Destination Beside Precious
第9章 7.Life and non-Life ※
心地よいぬくもりに包まれて、時が止まったような錯覚を覚える。
いつまでも、俺のそばにいてくれよ。
そんな声が耳に届いた。
このあたたかさが、永遠になればいいのに。
とても、幸せな夢を見た気がする。
頭を触れられる感覚がして汐は目を開けた。
未だ惚けたままの意識で身じろぐと後ろから声が聞こえてきた。
「お、汐。起きたか」
どうやら凛のぬくもりに安心しきって寝てしまっていたらしい。
凛の手はお腹に回されたままだった。
「…あたしどれくらい寝てた?」
「15分くらいだな。ちょうど俺もうたた寝し始めてた」
「えーうそ、ごめん」
「いや、気にするな」
再び沈黙。
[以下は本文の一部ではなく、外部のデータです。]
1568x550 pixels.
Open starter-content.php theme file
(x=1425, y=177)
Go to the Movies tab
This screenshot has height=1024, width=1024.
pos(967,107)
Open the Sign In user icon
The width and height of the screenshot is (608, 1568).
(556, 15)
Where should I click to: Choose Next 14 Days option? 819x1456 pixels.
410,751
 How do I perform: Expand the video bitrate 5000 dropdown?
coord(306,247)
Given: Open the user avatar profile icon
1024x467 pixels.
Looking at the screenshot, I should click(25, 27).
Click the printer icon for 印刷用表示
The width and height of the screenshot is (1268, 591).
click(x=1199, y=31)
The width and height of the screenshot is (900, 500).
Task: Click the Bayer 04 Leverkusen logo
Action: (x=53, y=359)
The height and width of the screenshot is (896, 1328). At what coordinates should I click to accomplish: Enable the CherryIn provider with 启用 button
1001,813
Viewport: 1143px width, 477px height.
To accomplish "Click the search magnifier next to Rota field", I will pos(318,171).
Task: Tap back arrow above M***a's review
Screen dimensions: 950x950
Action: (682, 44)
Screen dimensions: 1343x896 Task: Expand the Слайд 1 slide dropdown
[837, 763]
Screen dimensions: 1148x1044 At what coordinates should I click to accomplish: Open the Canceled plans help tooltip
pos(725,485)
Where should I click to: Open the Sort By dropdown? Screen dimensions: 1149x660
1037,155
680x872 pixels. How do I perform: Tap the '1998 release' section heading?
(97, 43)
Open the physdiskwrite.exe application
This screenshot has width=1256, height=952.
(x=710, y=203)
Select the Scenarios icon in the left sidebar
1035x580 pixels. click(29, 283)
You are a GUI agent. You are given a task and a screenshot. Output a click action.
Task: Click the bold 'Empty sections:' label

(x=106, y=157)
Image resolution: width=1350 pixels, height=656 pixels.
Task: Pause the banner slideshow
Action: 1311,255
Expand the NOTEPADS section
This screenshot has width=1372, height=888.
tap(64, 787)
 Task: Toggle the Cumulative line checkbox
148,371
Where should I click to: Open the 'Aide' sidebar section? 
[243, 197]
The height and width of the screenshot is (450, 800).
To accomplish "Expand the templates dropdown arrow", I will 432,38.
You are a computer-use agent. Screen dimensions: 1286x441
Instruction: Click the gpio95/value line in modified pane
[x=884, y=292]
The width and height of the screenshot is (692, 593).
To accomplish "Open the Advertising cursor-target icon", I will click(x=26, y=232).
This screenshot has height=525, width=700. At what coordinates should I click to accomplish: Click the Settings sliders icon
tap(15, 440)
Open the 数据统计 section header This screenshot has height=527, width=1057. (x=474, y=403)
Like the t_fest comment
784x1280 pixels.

基本的に沈黙はあまり好きではないが、凛ならそれも苦にならない。
部屋に響く音は時計の秒針が動くリズムだけ。
声や会話ではなくで、密着した肌のぬくもりを服越しに楽しんでいた。
「晩ご飯なににする?」
「んー、お前」
「あたしはサメに捕食される運命なの?」
「そこはもっと別のツッコミがあるだろ」
「もうちょっと真面目に答えてよ」
「はいはい」
そう言いながら凛は汐の頬にキスをした。
凛の唇が離れると汐は膝から降りて隣に座る。
膝の上の温かさが隣に移動して凛は残念そうに眉を聳やかした。
その顔をじっと見つめる。なんだか凛は出会った時と比べて男の顔になった気がする。
完全ではないが、だんだんと少年の面影が身を潜めてきている。
同じ男である弟の夏貴には見られない雰囲気さえ感じる。
凛は早生まれだから17歳になるが、今年は高校3年生、18歳になる年だ。
そう思うと理由は分からないが、胸の奥がきゅっと締まるような切なさを感じて苦しくなる。
「ねぇ凛くん…」
「ん?」
いつまでもそばにいてね。
さっき見た夢の中で聞こえてきたことばを心の中で呟いた。
声にならない声でそう言って汐はそっと凛の唇に自分の唇を重ねた。
やがて唇を離し、ふたりの間の僅かな距離にむせかえるような甘い余韻が漂う。
香りで表現するならば、アンバーやパチョリ。ウッディでしっとりとして甘い気持ちがふたりを包み込む。
「汐…」
今度は凛に優しく唇を奪われた。
後頭部と腰に手を回されて支えられる。
優しさの中に〝逃がさねぇぞ〟という凛の欲が見え隠れするキスだった。
その気持ちに応えるように汐は凛の服を握ってそれを受け容れた。